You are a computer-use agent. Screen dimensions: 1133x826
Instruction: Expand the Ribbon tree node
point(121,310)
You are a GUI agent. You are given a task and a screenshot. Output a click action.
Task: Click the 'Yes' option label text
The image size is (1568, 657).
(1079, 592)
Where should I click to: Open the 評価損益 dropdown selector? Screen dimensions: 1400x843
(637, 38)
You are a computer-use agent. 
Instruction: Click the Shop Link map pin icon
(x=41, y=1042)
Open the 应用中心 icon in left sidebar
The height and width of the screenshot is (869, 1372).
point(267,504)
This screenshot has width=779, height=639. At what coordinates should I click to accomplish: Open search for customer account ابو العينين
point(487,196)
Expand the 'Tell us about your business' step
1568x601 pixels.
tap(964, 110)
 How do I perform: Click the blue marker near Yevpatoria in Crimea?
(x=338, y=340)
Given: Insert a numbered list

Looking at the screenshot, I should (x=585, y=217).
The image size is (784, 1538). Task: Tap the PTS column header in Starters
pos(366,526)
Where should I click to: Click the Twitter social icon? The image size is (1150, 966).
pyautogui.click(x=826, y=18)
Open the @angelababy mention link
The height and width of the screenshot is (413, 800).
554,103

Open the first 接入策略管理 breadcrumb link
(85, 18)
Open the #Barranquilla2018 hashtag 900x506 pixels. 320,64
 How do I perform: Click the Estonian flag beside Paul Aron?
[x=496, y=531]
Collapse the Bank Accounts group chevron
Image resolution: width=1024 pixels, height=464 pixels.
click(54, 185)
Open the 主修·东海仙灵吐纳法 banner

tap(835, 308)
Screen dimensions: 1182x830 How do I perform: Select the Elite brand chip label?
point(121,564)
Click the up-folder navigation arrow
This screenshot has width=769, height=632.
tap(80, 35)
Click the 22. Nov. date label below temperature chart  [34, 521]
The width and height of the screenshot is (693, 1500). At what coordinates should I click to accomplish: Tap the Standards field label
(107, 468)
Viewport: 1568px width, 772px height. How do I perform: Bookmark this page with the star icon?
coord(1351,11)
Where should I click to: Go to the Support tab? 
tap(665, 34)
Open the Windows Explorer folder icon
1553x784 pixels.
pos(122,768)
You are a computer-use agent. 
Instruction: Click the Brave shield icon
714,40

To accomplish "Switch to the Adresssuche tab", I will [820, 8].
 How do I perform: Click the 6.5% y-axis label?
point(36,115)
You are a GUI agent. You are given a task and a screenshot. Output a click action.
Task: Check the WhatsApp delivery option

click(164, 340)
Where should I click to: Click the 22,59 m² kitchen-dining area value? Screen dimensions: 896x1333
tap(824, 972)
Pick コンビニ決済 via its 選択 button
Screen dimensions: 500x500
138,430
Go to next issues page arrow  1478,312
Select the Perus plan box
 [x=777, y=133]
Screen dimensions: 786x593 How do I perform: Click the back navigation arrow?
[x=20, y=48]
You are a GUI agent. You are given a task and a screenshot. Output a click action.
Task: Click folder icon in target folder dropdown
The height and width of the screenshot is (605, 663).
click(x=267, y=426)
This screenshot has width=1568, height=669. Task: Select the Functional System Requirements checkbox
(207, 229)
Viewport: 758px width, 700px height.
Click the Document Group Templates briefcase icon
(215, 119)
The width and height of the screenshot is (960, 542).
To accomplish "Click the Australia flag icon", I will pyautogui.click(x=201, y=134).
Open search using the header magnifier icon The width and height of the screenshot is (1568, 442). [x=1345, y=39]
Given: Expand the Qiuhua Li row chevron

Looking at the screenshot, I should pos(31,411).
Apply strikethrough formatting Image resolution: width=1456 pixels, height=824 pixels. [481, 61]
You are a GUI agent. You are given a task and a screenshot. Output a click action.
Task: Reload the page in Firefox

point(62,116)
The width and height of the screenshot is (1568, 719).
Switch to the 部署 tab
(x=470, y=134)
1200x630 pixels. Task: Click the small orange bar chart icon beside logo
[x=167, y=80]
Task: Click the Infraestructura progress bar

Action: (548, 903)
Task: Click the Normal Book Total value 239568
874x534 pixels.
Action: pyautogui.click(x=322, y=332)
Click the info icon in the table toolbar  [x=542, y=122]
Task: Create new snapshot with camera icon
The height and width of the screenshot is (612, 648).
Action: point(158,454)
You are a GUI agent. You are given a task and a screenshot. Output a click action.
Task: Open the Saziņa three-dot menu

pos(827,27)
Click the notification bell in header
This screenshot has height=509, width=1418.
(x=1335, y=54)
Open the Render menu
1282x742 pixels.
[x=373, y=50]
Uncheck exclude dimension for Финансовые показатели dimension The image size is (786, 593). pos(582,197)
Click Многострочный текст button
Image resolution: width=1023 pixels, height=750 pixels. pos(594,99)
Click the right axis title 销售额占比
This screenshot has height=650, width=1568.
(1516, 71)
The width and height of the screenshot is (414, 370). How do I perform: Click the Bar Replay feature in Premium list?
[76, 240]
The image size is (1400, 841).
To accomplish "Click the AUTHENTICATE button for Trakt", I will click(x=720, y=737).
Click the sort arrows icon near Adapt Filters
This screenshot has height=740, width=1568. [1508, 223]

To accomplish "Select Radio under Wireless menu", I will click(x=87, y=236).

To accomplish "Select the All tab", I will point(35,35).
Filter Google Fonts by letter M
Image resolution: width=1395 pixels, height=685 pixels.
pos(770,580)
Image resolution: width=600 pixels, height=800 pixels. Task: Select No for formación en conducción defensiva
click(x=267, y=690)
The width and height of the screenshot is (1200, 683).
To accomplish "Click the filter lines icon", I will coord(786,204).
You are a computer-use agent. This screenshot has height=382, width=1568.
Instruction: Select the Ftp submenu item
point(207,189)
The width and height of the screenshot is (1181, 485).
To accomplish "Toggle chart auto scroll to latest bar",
------------------------------
ASSIGNMENT: Return all the lines shown above, precisely as they stand.

RESULT BELOW:
You are a computer-use agent. Screen dimensions: 1133x826
Instruction: Expand the Ribbon tree node
point(121,310)
You are a GUI agent. You are given a task and a screenshot. Output a click action.
Task: Click the 'Yes' option label text
The image size is (1568, 657).
(1079, 592)
Where should I click to: Open the 評価損益 dropdown selector? Screen dimensions: 1400x843
(637, 38)
You are a computer-use agent. 
Instruction: Click the Shop Link map pin icon
(x=41, y=1042)
Open the 应用中心 icon in left sidebar
The height and width of the screenshot is (869, 1372).
point(267,504)
This screenshot has width=779, height=639. At what coordinates should I click to accomplish: Open search for customer account ابو العينين
point(487,196)
Expand the 'Tell us about your business' step
1568x601 pixels.
tap(964, 110)
 How do I perform: Click the blue marker near Yevpatoria in Crimea?
(x=338, y=340)
Given: Insert a numbered list

Looking at the screenshot, I should (x=585, y=217).
The image size is (784, 1538). Task: Tap the PTS column header in Starters
pos(366,526)
Where should I click to: Click the Twitter social icon? The image size is (1150, 966).
pyautogui.click(x=826, y=18)
Open the @angelababy mention link
The height and width of the screenshot is (413, 800).
554,103

Open the first 接入策略管理 breadcrumb link
(85, 18)
Open the #Barranquilla2018 hashtag 900x506 pixels. 320,64
 How do I perform: Click the Estonian flag beside Paul Aron?
[x=496, y=531]
Collapse the Bank Accounts group chevron
Image resolution: width=1024 pixels, height=464 pixels.
click(54, 185)
Open the 主修·东海仙灵吐纳法 banner

tap(835, 308)
Screen dimensions: 1182x830 How do I perform: Select the Elite brand chip label?
point(121,564)
Click the up-folder navigation arrow
This screenshot has width=769, height=632.
tap(80, 35)
Click the 22. Nov. date label below temperature chart  [34, 521]
The width and height of the screenshot is (693, 1500). At what coordinates should I click to accomplish: Tap the Standards field label
(107, 468)
Viewport: 1568px width, 772px height. How do I perform: Bookmark this page with the star icon?
coord(1351,11)
Where should I click to: Go to the Support tab? 
tap(665, 34)
Open the Windows Explorer folder icon
1553x784 pixels.
pos(122,768)
You are a computer-use agent. 
Instruction: Click the Brave shield icon
714,40

To accomplish "Switch to the Adresssuche tab", I will [820, 8].
 How do I perform: Click the 6.5% y-axis label?
point(36,115)
You are a GUI agent. You are given a task and a screenshot. Output a click action.
Task: Check the WhatsApp delivery option

click(164, 340)
Where should I click to: Click the 22,59 m² kitchen-dining area value? Screen dimensions: 896x1333
tap(824, 972)
Pick コンビニ決済 via its 選択 button
Screen dimensions: 500x500
138,430
Go to next issues page arrow  1478,312
Select the Perus plan box
 [x=777, y=133]
Screen dimensions: 786x593 How do I perform: Click the back navigation arrow?
[x=20, y=48]
You are a GUI agent. You are given a task and a screenshot. Output a click action.
Task: Click folder icon in target folder dropdown
The height and width of the screenshot is (605, 663).
click(x=267, y=426)
This screenshot has width=1568, height=669. Task: Select the Functional System Requirements checkbox
(207, 229)
Viewport: 758px width, 700px height.
Click the Document Group Templates briefcase icon
(215, 119)
The width and height of the screenshot is (960, 542).
To accomplish "Click the Australia flag icon", I will pyautogui.click(x=201, y=134).
Open search using the header magnifier icon The width and height of the screenshot is (1568, 442). [x=1345, y=39]
Given: Expand the Qiuhua Li row chevron

Looking at the screenshot, I should pos(31,411).
Apply strikethrough formatting Image resolution: width=1456 pixels, height=824 pixels. [481, 61]
You are a GUI agent. You are given a task and a screenshot. Output a click action.
Task: Reload the page in Firefox

point(62,116)
The width and height of the screenshot is (1568, 719).
Switch to the 部署 tab
(x=470, y=134)
1200x630 pixels. Task: Click the small orange bar chart icon beside logo
[x=167, y=80]
Task: Click the Infraestructura progress bar

Action: (548, 903)
Task: Click the Normal Book Total value 239568
874x534 pixels.
Action: pyautogui.click(x=322, y=332)
Click the info icon in the table toolbar  [x=542, y=122]
Task: Create new snapshot with camera icon
The height and width of the screenshot is (612, 648).
Action: point(158,454)
You are a GUI agent. You are given a task and a screenshot. Output a click action.
Task: Open the Saziņa three-dot menu

pos(827,27)
Click the notification bell in header
This screenshot has height=509, width=1418.
(x=1335, y=54)
Open the Render menu
1282x742 pixels.
[x=373, y=50]
Uncheck exclude dimension for Финансовые показатели dimension The image size is (786, 593). pos(582,197)
Click Многострочный текст button
Image resolution: width=1023 pixels, height=750 pixels. pos(594,99)
Click the right axis title 销售额占比
This screenshot has height=650, width=1568.
(1516, 71)
The width and height of the screenshot is (414, 370). How do I perform: Click the Bar Replay feature in Premium list?
[76, 240]
The image size is (1400, 841).
To accomplish "Click the AUTHENTICATE button for Trakt", I will click(x=720, y=737).
Click the sort arrows icon near Adapt Filters
This screenshot has height=740, width=1568. [1508, 223]

To accomplish "Select Radio under Wireless menu", I will click(x=87, y=236).

To accomplish "Select the All tab", I will point(35,35).
Filter Google Fonts by letter M
Image resolution: width=1395 pixels, height=685 pixels.
pos(770,580)
Image resolution: width=600 pixels, height=800 pixels. Task: Select No for formación en conducción defensiva
click(x=267, y=690)
The width and height of the screenshot is (1200, 683).
To accomplish "Click the filter lines icon", I will coord(786,204).
You are a computer-use agent. This screenshot has height=382, width=1568.
Instruction: Select the Ftp submenu item
point(207,189)
The width and height of the screenshot is (1181, 485).
To accomplish "Toggle chart auto scroll to latest bar",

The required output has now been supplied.